A gift to the Department of Surgery helps our physicians and scientists find new treatments and cures for serious diseases.
Aditi Bhargava, Ph.D. is an Associate Professor in the Department of Surgery at UCSF. Her research laboratory is in the UCSF Center for the Neurobiology of Digestive Diseases.
Dr. Bhargava is a
recipient of the several awards including: Certificate of
Merit (1986); Graduate Research Fellowship (1988-1993), CSIR,
India; UNESCO/TWAS Human Genome Fellowship (1992); Senior Research
Fellowship, Department of Biotechnology, India (1994-1995); Quest
Diagnostic Young Investigator Award, Endocrine Society (2003);
Young Investigator Travel Award, GIRI Conference, Canada (2004);
New Investigator Award from the American Physiological Society
(2010); and FASEB MARC Mentor Travel Award (2010). Dr. Bhargava is
also a fellow of the American Gastroenterological Association
My work has far-reaching implications for many diseases in which components of the CRF system are being clinically tested. An estimated 57 million people in the US alone suffer from stress-related disorders. Stress is a major contributor towards development of Type 2 diabetes; 26 million Americans over the age of 18 are Type 2 diabetics, and an additional 79 million are thought to be pre-diabetic. Twice as many women as men suffer from stress-related disorders, including anxiety, depression, and inflammatory as well as functional bowel disease. Despite the preponderance of stress-related diseases in females, use of female animal subjects is perpetually lacking and knowledge of the sex-specific molecular pathogenesis in disease responses remain vastly understudied. Furthermore, as the dynamic relationship between stress and inflammation has become evident, CRF receptor antagonists and related molecular targets have been intensely studied and tried as promising therapeutic targets for these pathophysiologic mechanisms. Clinical trials have attempted to treat major depression, PTSD, cardiac injury, congestive heart failure and IBS using CRF-related therapeutics. Most of the therapeutics, while extremely promising in animal models, were are ineffective in clinical trials. Thus, given the myriad diseases and disorders that stress are exacerbatesd by stress, my work seeks to understand both the mechanisms that initiate a stress response and result in stress-coping action in experimental models that include both male and female subjects.
Chronic pain affects an estimated 116 million Americans and costs $635 billion each year in medical treatment and lost productivity. Aditi Bhargava, PhD, Associate Professor in the UCSF Department of Surgery and Director of the Bhargava Lab, is using a technique known as RNA interference (RNAi) to develop a gene therapy system that sends specific commands to certain neurons, or nerve cells, telling them to turn off pain, or stop inflammation.
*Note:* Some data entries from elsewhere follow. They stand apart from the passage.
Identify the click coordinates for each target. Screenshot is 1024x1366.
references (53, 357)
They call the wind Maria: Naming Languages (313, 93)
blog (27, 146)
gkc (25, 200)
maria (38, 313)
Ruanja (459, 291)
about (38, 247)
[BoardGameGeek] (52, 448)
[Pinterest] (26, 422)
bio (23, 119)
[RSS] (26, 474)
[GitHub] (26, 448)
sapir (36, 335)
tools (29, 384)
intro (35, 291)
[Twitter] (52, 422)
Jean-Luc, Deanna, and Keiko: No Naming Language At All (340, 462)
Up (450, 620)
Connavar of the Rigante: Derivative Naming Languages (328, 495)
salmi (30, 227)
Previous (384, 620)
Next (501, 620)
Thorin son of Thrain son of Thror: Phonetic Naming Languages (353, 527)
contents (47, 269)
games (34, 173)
"The current treatments for pain dull everything," Bhargava said. "You have a little fire in the kitchen, but your only solution is a fire hose that floods the entire house. You put out the fire, but you're affecting the whole house in the process - a huge negative side effect."
Likening her method to a Trojan horse, Bhargava's novel therapeutic approach essentially hides the pain-silencing commands, carried by distinct proteins that affect cellular function, inside other proteins which bind only to the troublemaker cells. Once attached, they release their hidden power. Text above includes excepts from UCSF News story by Kate Rauch
Eric Kubat, M.D., a surgical resident in the Bhargava Lab, was recently honored with several prestigious awards for his research: the Kenneth P. Warren/ Pancreas Club Award for Outstanding Resident Research Presentation bestowed by "The Pancreas Club", a select group of world-renowned pancreatic surgeons, and the Excellence in Research Award from the American College of Surgeons in the category, "Alimentary Tract", the latter to be awarded at the 2011 Surgical Forum in October, 2011 in San Francisco.
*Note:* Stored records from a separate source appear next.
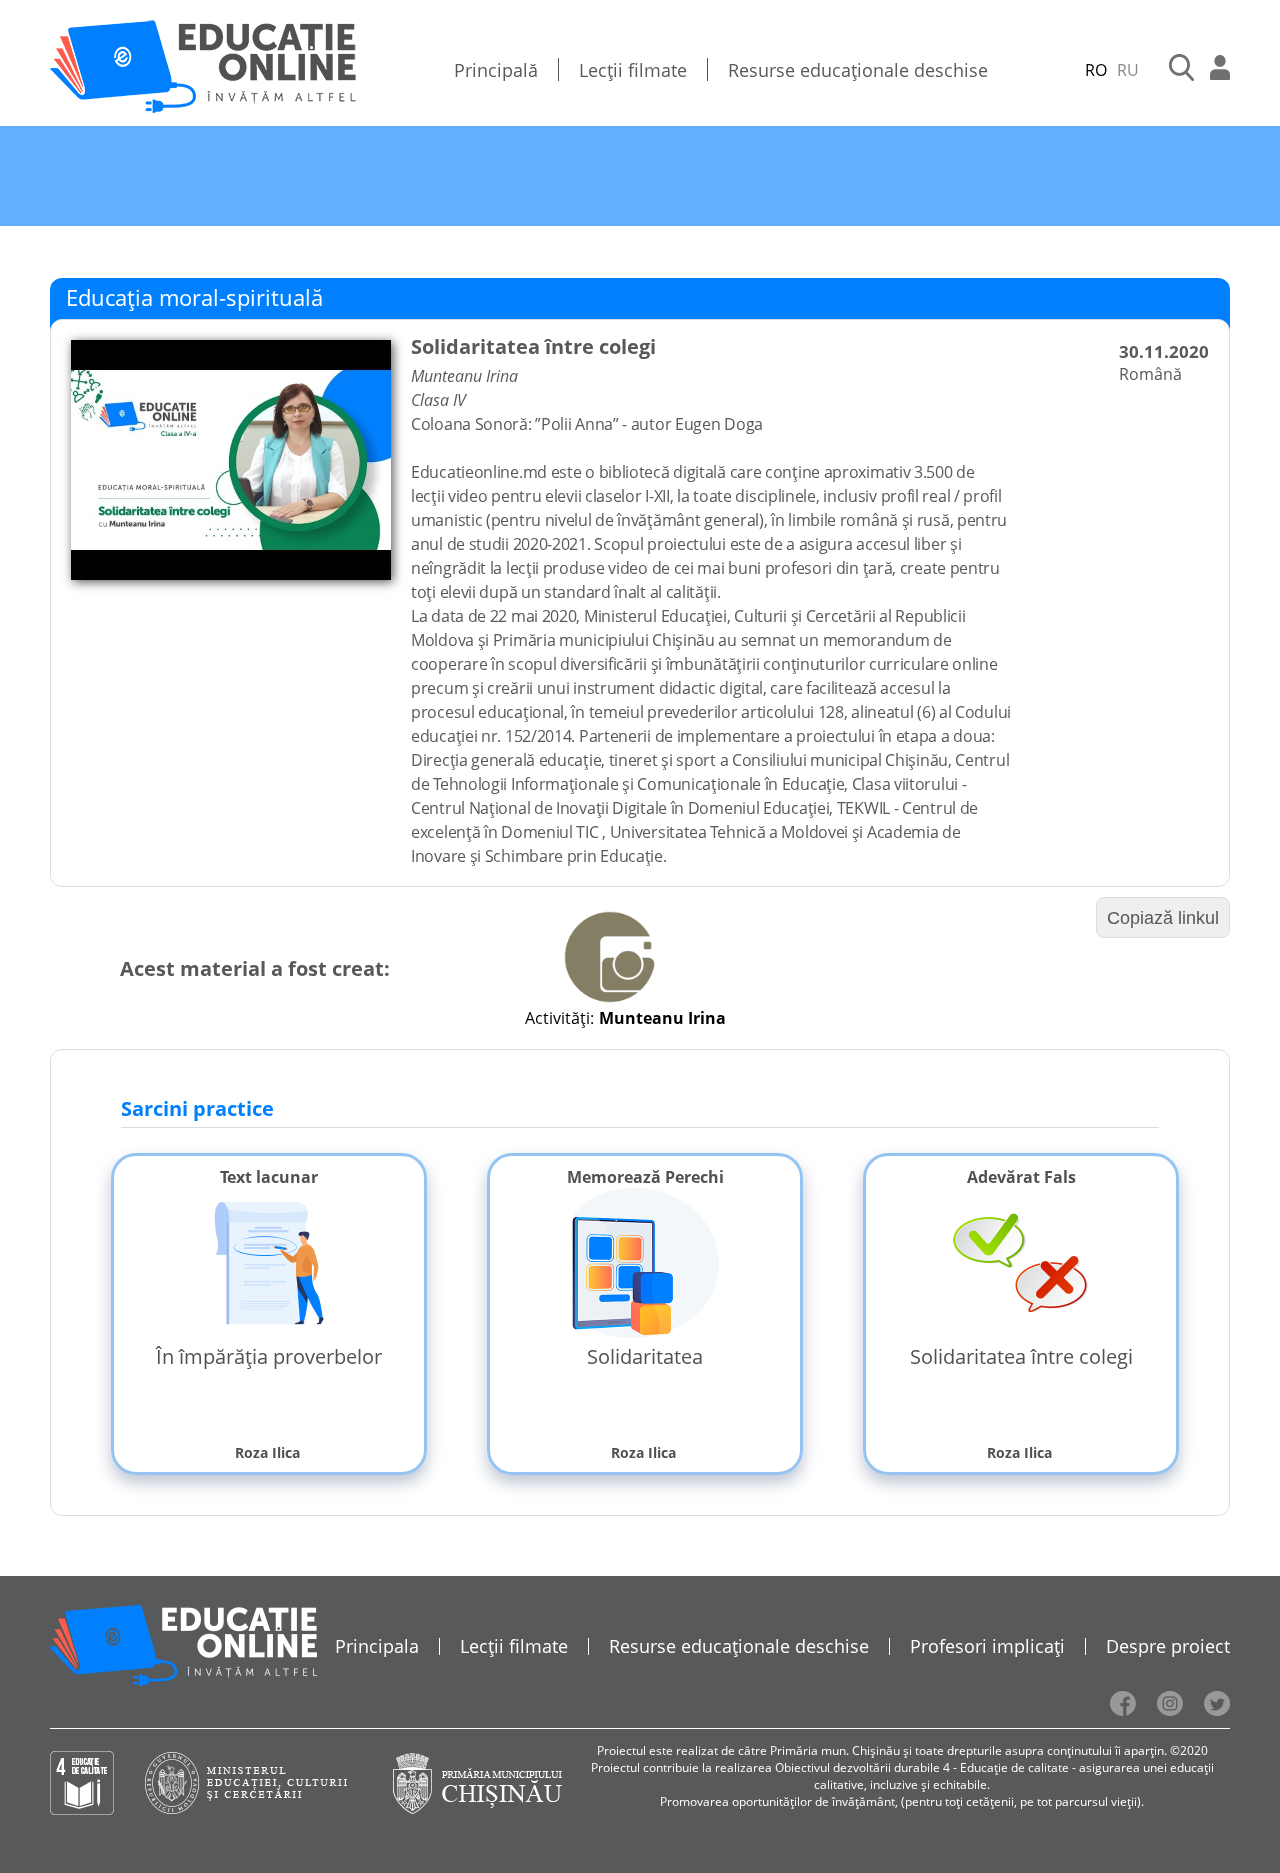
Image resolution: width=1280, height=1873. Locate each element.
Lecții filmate (633, 70)
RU (1128, 70)
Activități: (559, 1018)
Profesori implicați (987, 1646)
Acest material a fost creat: (255, 968)
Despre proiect (1168, 1646)
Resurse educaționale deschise (858, 70)
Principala (377, 1646)
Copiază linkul (1163, 918)
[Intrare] (1220, 70)
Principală (496, 70)
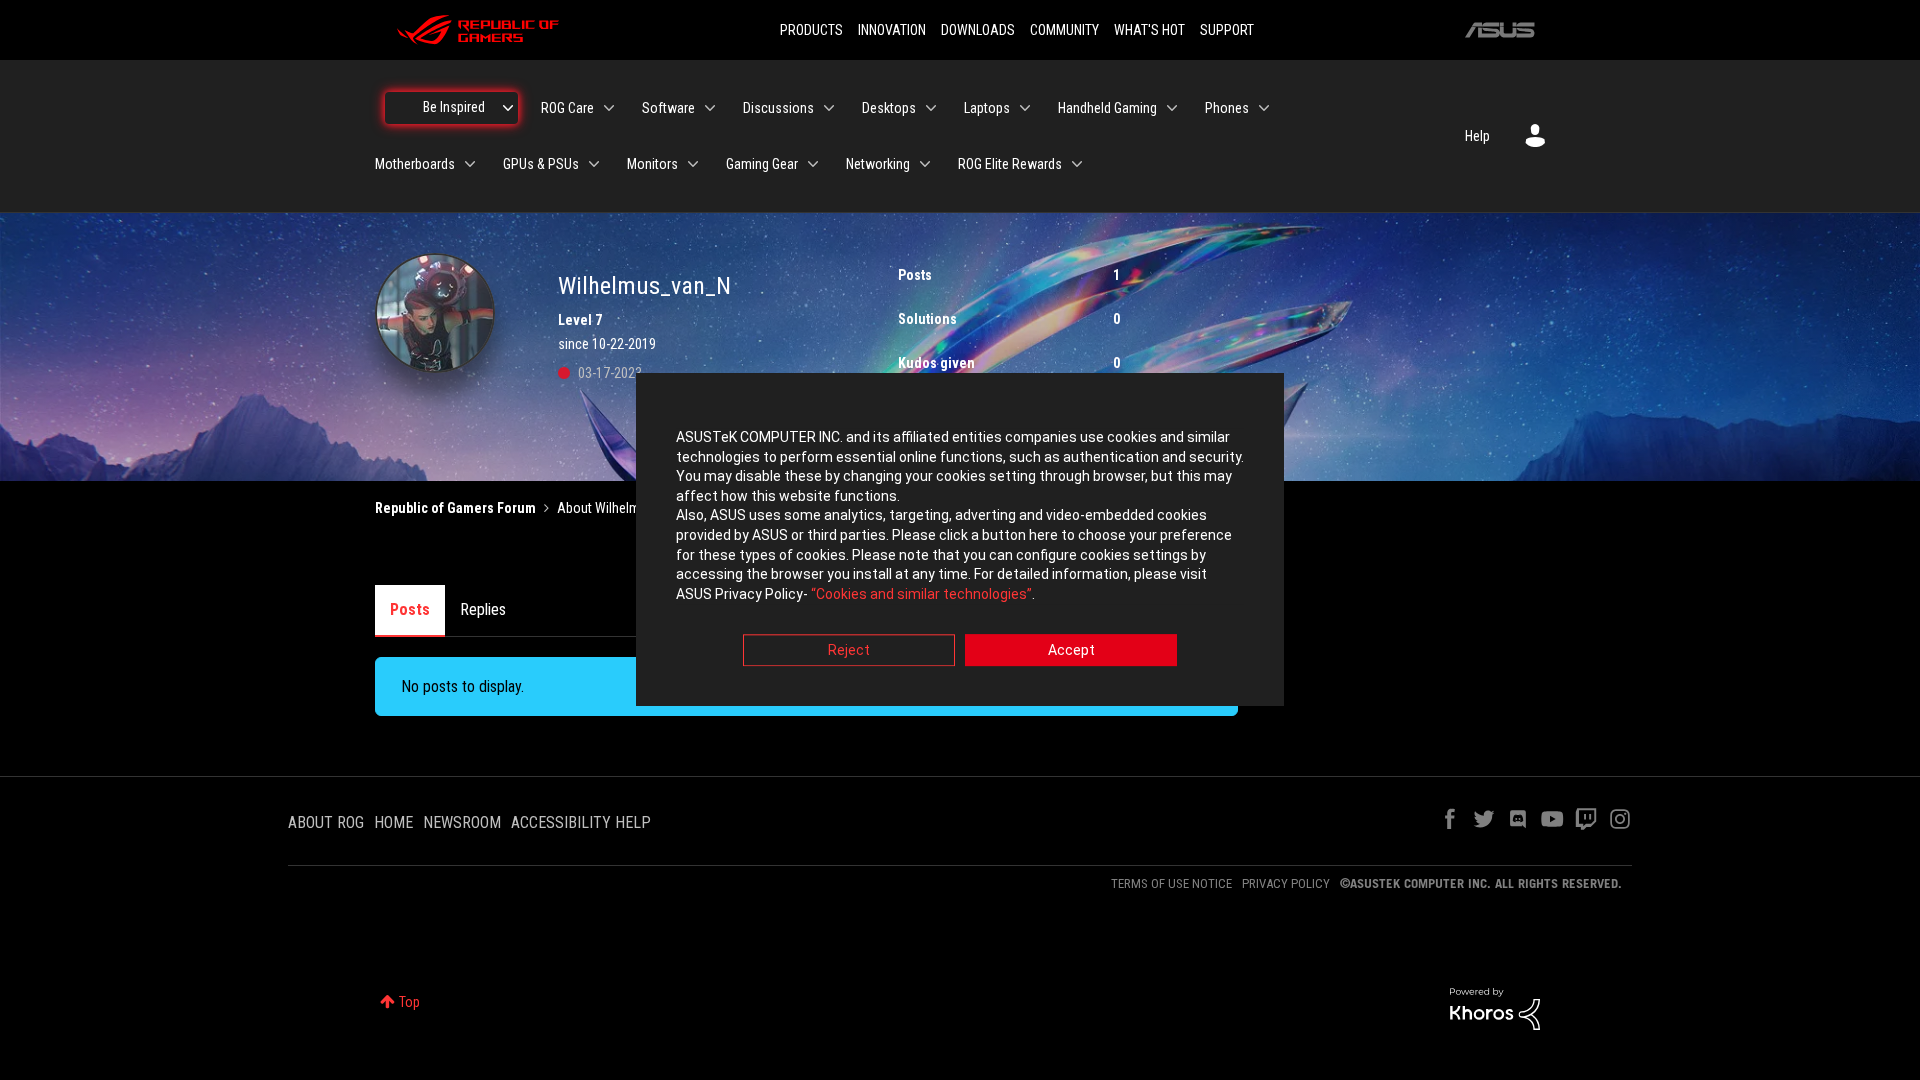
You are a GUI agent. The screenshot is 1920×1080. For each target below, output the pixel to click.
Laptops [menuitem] (987, 108)
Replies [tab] (483, 609)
About the Bhargava Lab - the lab, a core component of the UCSF Center for Neurobiology of Digestive Diseases, is led by Aditi Bhargava, Ph.D. Associate Professor of Surgery. The lab focuses on the molecular biology of stress-related illnesses such as irritable bowel syndrome and inflammatory bowel disease (IBD).
Aditi Bhargava, Ph. D., during her postdoctoral training at UCSF in David Pearce's lab, along with other collaborators, identified Sgk1, an aldosterone-regulated gene as a key mediator of sodium transport in the kidney.